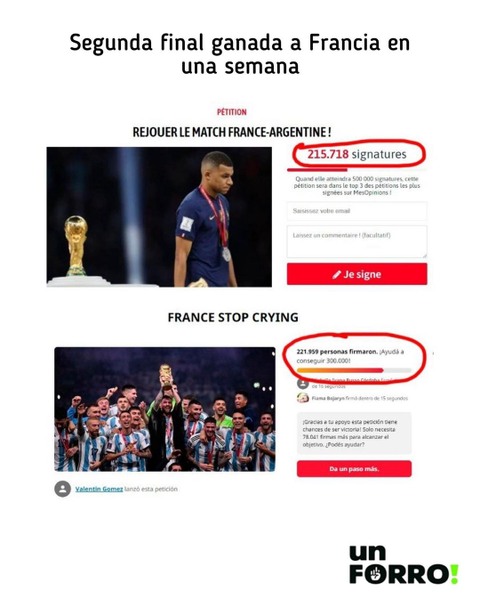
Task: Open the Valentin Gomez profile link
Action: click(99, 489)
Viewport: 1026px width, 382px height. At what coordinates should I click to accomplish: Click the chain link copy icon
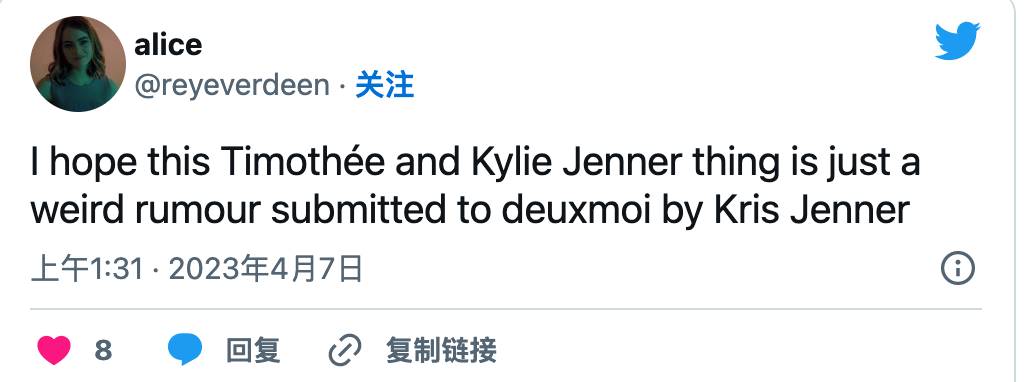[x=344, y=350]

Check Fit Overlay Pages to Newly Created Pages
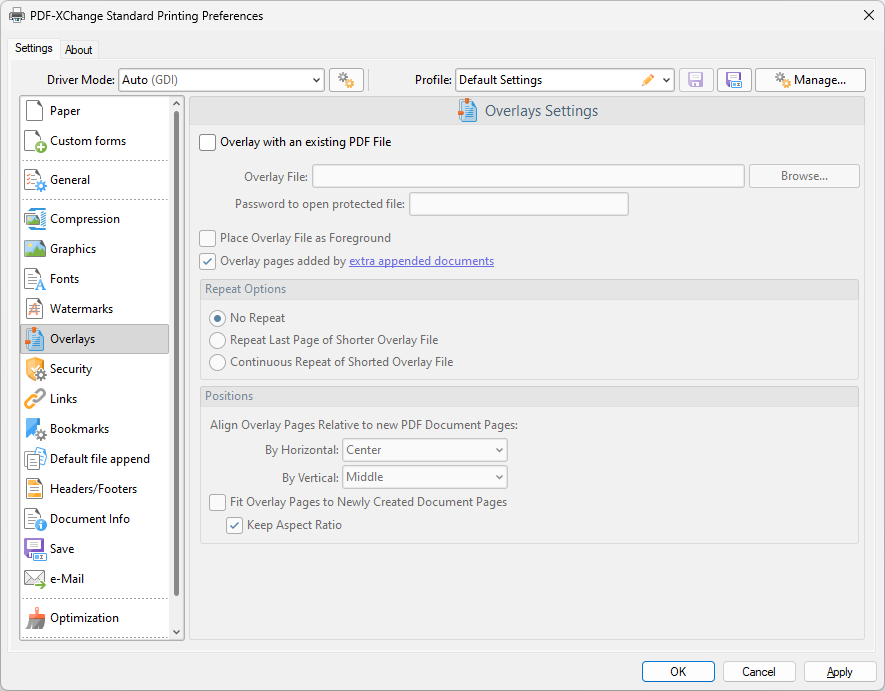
---------------
-- Task --
Please restate exactly the lines from the one containing "Viewport: 1026px width, 382px" down to the end of the material, both ends kept, and do not include the pictures.

-- Written response --
Viewport: 1026px width, 382px height. At what coordinates should I click to accomplish: Click the chain link copy icon
[x=344, y=350]

Check Fit Overlay Pages to Newly Created Pages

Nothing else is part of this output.